Our Airbnb sits on a hill overlooking the town, making our balcony the perfect vantage point for people-watching. From as far as the ocean’s horizon line to the Bavarian-style brewery two blocks down, we’ve had a front-row seat to the daily rhythm of this recreated Mediterranean town. Watching scooters zip off to unknown destinations, construction workers pacing across rooftops, and tourists navigating the narrow streets always gives me a strange feeling—catching glimpses into strangers’ lives without them ever knowing I existed. It feels oddly intimate, witnessing their everyday moments from afar. It made me wonder—how many times has someone watched me in the same way?
I stepped onto the balcony, smiling a little as I watched the cable cars traveling steadily along their course. With the sunlight reflecting off the glass, they looked empty, much like the houses scattered around Sunset Town. But the line of tour buses parked outside the gondola station told a different story—there were plenty of people inside, hidden from view. Once we made our way down to the cable car entrance inside the recreated Colosseum, bought our tickets, and boarded, we would become those hidden figures ourselves—gliding silently above the town, unseen yet watching.

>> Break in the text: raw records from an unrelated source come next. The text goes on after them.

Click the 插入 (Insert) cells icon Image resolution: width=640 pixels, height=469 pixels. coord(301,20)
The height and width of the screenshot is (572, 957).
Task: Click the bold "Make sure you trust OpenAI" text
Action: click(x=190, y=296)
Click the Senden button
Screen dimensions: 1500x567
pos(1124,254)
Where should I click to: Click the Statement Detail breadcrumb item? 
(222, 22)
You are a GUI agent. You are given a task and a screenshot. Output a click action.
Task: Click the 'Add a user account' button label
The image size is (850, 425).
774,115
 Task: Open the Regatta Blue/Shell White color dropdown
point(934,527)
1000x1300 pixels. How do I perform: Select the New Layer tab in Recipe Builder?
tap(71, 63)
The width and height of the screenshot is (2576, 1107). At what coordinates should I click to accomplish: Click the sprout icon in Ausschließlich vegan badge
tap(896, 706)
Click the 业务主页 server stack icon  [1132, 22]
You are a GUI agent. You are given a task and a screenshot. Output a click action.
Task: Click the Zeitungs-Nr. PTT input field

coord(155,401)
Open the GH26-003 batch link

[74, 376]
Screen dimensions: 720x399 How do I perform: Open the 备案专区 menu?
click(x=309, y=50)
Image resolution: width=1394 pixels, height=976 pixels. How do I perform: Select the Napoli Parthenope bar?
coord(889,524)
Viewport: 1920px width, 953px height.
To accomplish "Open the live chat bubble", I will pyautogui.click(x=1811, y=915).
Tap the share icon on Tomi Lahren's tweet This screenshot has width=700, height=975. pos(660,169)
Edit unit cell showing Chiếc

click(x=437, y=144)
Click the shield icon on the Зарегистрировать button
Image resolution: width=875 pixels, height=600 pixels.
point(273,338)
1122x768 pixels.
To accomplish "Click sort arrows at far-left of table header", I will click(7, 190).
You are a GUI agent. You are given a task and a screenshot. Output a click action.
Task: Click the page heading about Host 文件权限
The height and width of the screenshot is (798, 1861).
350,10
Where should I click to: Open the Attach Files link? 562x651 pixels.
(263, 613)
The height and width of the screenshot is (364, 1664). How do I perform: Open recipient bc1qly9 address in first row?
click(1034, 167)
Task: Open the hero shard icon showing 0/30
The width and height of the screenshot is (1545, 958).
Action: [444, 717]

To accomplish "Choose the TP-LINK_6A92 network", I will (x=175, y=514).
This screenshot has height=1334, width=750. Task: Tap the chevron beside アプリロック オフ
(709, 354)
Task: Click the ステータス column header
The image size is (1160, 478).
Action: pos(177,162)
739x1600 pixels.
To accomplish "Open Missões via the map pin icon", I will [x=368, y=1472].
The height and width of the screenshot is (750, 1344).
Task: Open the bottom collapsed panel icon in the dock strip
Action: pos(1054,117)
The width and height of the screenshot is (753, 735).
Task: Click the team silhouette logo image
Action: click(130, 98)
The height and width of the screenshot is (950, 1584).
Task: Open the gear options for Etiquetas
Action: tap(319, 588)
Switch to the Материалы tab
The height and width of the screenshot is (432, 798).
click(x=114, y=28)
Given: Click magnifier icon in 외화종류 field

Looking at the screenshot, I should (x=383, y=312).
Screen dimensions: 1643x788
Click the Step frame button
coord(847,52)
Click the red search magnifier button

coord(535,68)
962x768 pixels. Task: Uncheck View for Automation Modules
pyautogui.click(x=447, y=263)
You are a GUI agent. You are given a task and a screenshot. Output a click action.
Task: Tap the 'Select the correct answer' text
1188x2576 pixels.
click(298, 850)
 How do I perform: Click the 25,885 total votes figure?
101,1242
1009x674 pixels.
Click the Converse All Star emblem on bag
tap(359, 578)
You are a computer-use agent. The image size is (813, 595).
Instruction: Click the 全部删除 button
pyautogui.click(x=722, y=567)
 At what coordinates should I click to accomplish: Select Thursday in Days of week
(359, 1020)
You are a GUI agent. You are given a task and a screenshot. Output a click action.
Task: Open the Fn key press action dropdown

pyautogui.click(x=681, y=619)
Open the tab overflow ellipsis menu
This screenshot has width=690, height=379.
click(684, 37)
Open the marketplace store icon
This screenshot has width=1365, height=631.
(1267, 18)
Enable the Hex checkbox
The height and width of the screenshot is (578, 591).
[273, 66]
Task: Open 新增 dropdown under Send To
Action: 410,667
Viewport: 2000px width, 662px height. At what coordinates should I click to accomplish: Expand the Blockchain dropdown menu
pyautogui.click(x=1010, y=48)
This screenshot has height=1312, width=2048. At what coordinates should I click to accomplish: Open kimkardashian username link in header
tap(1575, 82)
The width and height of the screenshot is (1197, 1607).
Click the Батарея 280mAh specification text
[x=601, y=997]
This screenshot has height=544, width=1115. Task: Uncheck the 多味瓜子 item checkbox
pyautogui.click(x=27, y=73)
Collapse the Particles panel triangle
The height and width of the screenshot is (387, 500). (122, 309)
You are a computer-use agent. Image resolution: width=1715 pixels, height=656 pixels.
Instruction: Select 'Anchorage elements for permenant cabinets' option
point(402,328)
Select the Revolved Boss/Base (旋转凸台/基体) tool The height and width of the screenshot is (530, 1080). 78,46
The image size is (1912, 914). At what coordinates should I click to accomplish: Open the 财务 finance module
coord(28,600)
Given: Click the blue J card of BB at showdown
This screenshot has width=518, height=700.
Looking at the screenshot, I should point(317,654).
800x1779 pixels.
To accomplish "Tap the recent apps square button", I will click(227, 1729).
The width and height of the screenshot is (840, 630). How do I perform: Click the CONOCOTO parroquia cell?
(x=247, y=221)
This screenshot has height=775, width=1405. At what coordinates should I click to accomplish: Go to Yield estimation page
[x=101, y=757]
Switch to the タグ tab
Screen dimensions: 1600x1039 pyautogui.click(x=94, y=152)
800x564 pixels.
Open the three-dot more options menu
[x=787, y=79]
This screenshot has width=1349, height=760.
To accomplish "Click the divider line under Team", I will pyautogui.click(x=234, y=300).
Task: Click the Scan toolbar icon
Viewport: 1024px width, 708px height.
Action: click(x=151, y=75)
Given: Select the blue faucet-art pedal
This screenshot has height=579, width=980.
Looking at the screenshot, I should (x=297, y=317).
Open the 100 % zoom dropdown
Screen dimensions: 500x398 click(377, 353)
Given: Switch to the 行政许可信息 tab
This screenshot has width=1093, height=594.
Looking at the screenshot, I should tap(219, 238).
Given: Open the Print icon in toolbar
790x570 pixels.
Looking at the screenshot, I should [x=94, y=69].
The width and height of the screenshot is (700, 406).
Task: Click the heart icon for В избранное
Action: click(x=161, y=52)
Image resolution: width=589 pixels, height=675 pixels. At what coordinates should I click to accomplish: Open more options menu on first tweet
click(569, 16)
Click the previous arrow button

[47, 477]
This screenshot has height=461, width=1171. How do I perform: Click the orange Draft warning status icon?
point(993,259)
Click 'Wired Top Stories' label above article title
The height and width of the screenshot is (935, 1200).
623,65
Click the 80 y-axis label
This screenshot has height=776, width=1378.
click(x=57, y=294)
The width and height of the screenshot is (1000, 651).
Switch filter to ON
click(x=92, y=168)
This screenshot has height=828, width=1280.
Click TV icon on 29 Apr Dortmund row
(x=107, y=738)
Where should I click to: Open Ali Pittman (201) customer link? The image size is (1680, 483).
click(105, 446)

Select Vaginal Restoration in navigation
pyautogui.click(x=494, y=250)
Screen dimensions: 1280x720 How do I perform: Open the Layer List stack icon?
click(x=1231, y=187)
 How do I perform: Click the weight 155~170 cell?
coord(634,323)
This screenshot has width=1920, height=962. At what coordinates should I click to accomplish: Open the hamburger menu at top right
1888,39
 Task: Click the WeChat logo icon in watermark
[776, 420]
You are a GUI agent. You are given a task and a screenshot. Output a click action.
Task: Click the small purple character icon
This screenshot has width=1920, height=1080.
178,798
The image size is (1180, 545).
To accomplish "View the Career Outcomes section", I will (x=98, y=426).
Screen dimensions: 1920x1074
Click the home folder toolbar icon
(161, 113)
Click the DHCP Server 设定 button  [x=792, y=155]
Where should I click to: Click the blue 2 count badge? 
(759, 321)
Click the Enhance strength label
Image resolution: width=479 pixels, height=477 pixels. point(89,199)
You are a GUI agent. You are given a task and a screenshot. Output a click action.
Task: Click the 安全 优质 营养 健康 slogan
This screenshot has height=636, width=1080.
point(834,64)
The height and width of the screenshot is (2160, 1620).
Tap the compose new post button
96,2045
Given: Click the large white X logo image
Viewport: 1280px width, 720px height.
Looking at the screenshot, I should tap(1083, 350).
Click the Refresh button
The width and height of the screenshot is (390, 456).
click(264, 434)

With John sporting his man purse (post-publishing editing request via John: man satchel) and me in my blue checkered dress—the one I had bought from a local seamstress at an outdoor market in Ho Chi Minh—we made our way down the hill to buy our cable car tickets. When we arrived, the ticket prices flashed on a screen, rotating between different offerings: Kiss of the Sea, Mango Buffet, Cable Car… John turned to me, his confusion evident.
“I have no idea what any of this means,” he admitted, staring at the screen.
“Me neither,” I said, squinting at the listings. “There are different tiers it seems? Gold, Platinum… It looks like there’s only a 50 dong difference between them.”
As the couple ahead of us completed their purchase and stepped away, we took our place at the ticket window.
“Two cable car tickets, please,” John said.
The ticket attendant held up two fingers, confirming, then nodded. “700,000 dong,” she said, gesturing to a sign taped to the window.
“For one?” John asked, confused. We had checked the website earlier, and it had listed 650,000.
“Yes, one. Gold package,” she replied briskly, eager to keep the line moving.
John glanced back at the screen, still trying to decode the ticket tiers—but everything was written in Vietnamese.
“Okay I guess, two tickets,” he replied, “what does that include?”
“Cable car, there and back. Water park. Something (that sounded like a buffet),” she said before confirming, “1,400,000.”
John handed her 14 green 100,000 dong bills, each adorned with images of Ho Chi Minh—a testament to how deeply he is revered.
With a zzzt-zzzt, the ticket printer pushed out two white tickets with QR codes in the top right-hand corner.
“Don’t lose,” she said, “tickets to waterpark too.” And with that, she waved us on.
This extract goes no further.